CosmoCoffee

[Antony Lewis]

This paper investigates approximations for the CMB temperature likelihood function at low l, in particular an approximation that can be calibrated from Gibbs sampling. They claim a surprisingly large shift in some cosmological parameters (n_s by 0.6 sigma) when using the new approximation compared to WMAP. If correct this is quite interesting and surprising.

Some comments:

* Compressing the data into power spectrum estimators, as WMAP do at high l, should be suboptimal but unbiased as long as a valid likelihood approximation is used. I'm therefore surprised to see apparent shifts in parameters rather than changes in the error bar. When testing with simulations, I've found that the WMAP-like likelihood approximations work just fine. Even evident deviations from the assumed likelihood model has almost no effect because the errors tend to cancel between l (see 0804.3865). Indeed just using a pure-Gaussian likelihood approximation works fine in almost all realisations. I'm sure WMAP have also extensively tested their method for biases in simulations. I wonder if the authors reproduce such shifts in idealized simulations?

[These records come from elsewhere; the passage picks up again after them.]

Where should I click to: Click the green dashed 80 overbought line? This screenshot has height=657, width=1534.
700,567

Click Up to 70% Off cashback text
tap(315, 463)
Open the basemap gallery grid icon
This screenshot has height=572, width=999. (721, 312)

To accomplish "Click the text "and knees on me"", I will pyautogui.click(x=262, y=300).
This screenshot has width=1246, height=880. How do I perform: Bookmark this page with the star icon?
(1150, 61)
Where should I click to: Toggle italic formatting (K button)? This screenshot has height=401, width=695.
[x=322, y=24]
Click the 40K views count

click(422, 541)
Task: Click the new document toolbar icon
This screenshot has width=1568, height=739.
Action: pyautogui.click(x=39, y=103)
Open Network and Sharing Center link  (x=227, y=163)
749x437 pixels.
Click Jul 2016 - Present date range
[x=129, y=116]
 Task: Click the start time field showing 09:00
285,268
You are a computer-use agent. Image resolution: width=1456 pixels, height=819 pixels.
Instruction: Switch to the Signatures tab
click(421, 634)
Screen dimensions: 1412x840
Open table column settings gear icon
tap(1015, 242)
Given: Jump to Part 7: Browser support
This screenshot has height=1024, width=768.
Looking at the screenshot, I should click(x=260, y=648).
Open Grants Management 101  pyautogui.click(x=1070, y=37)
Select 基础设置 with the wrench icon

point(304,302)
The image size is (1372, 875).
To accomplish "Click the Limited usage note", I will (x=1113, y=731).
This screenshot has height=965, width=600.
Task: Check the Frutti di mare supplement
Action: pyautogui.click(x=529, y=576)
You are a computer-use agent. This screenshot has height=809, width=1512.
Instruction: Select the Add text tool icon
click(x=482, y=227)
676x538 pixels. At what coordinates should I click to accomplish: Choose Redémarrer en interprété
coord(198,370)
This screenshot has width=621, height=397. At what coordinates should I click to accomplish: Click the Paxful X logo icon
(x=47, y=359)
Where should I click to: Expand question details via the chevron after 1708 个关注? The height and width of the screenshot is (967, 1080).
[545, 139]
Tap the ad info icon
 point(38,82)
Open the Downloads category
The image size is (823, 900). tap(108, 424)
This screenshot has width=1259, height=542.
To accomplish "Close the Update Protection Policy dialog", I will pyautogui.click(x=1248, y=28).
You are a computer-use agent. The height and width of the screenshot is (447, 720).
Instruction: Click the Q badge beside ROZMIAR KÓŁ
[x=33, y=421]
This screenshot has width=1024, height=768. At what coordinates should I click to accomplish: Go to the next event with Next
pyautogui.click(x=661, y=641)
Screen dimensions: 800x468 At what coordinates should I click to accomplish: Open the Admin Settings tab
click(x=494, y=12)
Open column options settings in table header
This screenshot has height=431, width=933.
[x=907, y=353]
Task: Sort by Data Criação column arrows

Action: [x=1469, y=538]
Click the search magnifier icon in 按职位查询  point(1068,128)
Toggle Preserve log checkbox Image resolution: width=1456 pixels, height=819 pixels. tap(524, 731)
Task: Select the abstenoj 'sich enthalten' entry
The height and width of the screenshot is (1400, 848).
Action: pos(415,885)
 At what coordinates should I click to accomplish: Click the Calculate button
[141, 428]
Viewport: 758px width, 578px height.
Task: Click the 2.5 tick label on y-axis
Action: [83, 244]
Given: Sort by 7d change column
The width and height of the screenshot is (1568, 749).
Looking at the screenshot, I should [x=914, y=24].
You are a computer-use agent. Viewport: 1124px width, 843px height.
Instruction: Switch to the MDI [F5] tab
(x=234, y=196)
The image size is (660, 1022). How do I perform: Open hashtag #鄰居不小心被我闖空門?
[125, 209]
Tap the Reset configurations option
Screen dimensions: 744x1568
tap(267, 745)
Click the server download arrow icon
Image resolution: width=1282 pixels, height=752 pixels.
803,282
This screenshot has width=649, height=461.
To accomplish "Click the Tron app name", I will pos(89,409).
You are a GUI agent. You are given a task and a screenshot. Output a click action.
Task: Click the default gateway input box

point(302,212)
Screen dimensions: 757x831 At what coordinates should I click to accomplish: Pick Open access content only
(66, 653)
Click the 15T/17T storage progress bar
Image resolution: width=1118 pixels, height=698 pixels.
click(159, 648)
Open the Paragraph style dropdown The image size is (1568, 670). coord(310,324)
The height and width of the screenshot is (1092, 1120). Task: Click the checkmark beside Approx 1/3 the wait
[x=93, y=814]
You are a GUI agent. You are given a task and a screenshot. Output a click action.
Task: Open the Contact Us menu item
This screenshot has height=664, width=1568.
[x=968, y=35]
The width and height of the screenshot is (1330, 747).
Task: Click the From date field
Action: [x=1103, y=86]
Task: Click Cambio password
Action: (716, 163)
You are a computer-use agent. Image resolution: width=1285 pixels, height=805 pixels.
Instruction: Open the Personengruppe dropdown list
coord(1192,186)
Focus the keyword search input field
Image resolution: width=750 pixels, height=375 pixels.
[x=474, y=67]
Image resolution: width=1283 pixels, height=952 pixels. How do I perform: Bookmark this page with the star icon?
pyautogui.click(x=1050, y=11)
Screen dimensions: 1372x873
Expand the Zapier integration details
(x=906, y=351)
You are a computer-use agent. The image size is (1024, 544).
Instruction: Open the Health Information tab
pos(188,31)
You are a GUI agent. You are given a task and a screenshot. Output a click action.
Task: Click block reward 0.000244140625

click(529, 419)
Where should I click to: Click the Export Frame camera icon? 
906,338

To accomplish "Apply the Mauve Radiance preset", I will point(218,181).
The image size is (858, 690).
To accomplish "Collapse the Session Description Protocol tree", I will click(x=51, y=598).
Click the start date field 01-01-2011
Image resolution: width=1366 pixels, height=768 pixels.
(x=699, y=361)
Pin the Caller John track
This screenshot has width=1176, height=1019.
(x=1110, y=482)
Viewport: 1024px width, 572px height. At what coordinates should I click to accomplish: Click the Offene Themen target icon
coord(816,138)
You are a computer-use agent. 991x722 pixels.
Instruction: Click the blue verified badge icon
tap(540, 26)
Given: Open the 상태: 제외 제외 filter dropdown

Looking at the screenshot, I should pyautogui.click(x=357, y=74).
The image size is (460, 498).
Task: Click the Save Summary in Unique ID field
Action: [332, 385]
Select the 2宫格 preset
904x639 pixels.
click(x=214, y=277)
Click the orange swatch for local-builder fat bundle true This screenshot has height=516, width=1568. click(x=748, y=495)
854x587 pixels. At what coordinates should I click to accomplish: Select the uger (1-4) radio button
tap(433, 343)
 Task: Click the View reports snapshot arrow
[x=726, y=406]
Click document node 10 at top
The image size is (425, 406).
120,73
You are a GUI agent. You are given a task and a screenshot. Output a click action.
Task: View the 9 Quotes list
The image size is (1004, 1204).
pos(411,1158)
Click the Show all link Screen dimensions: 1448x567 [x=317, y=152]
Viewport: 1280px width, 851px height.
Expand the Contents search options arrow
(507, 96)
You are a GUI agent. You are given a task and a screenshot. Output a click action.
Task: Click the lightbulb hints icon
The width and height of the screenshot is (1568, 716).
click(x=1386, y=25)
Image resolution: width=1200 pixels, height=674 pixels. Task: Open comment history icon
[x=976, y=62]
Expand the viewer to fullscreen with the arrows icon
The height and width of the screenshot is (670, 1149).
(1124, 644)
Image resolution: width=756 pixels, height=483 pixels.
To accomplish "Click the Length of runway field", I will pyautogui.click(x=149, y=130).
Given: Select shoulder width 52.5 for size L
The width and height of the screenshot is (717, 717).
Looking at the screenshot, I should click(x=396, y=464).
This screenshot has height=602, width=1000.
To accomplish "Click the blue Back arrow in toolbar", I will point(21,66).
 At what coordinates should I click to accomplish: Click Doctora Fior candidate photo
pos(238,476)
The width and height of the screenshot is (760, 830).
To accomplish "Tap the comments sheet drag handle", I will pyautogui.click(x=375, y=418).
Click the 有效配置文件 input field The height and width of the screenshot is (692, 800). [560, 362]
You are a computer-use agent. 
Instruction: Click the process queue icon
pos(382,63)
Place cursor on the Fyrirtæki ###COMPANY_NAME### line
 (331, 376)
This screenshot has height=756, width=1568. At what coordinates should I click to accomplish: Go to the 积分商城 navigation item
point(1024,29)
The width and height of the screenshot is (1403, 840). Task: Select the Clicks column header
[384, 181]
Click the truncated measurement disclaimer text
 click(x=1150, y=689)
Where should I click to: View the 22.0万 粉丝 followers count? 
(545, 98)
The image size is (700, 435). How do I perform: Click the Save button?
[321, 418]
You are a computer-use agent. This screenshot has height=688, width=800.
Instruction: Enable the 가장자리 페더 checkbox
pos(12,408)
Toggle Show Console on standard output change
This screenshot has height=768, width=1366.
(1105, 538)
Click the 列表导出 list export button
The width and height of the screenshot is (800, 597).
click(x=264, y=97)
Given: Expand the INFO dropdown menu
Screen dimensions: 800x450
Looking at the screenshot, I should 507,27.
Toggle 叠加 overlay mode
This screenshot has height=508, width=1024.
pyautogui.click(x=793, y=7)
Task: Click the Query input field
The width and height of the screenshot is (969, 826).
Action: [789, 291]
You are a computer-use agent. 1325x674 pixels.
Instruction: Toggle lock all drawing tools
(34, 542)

* This being the case, could the shifts be due to something else, e.g. differences in beam modelling? The paper doesn't comment on what they do about the beams at low l, even though the beam transfer function is not unity even at l<200.

* In the conclusions they comment that their approach allows seamless propagation of systematic effects such as beam errors. I'm not convinced by this: a beam error essentially shifts the entire spectrum up and down. The approximation used in the paper fits the maginalized C_l distributions at each l separately, which in the case of beam errors are actually strongly correlated between l. Is there any reason to expect this to work?

[Hans Kristian Eriksen]

[Anze Slosar]

[Antony Lewis]

Yes, I agree that in any given realization a likelihood approximation can be significantly wrong without being biased on average. But shifts in non-pathological cases should be of the order of the change in the error bar, and I'm surprised if pseudo-C_l methods are suboptimal at the level of the shift in n_s the paper claims.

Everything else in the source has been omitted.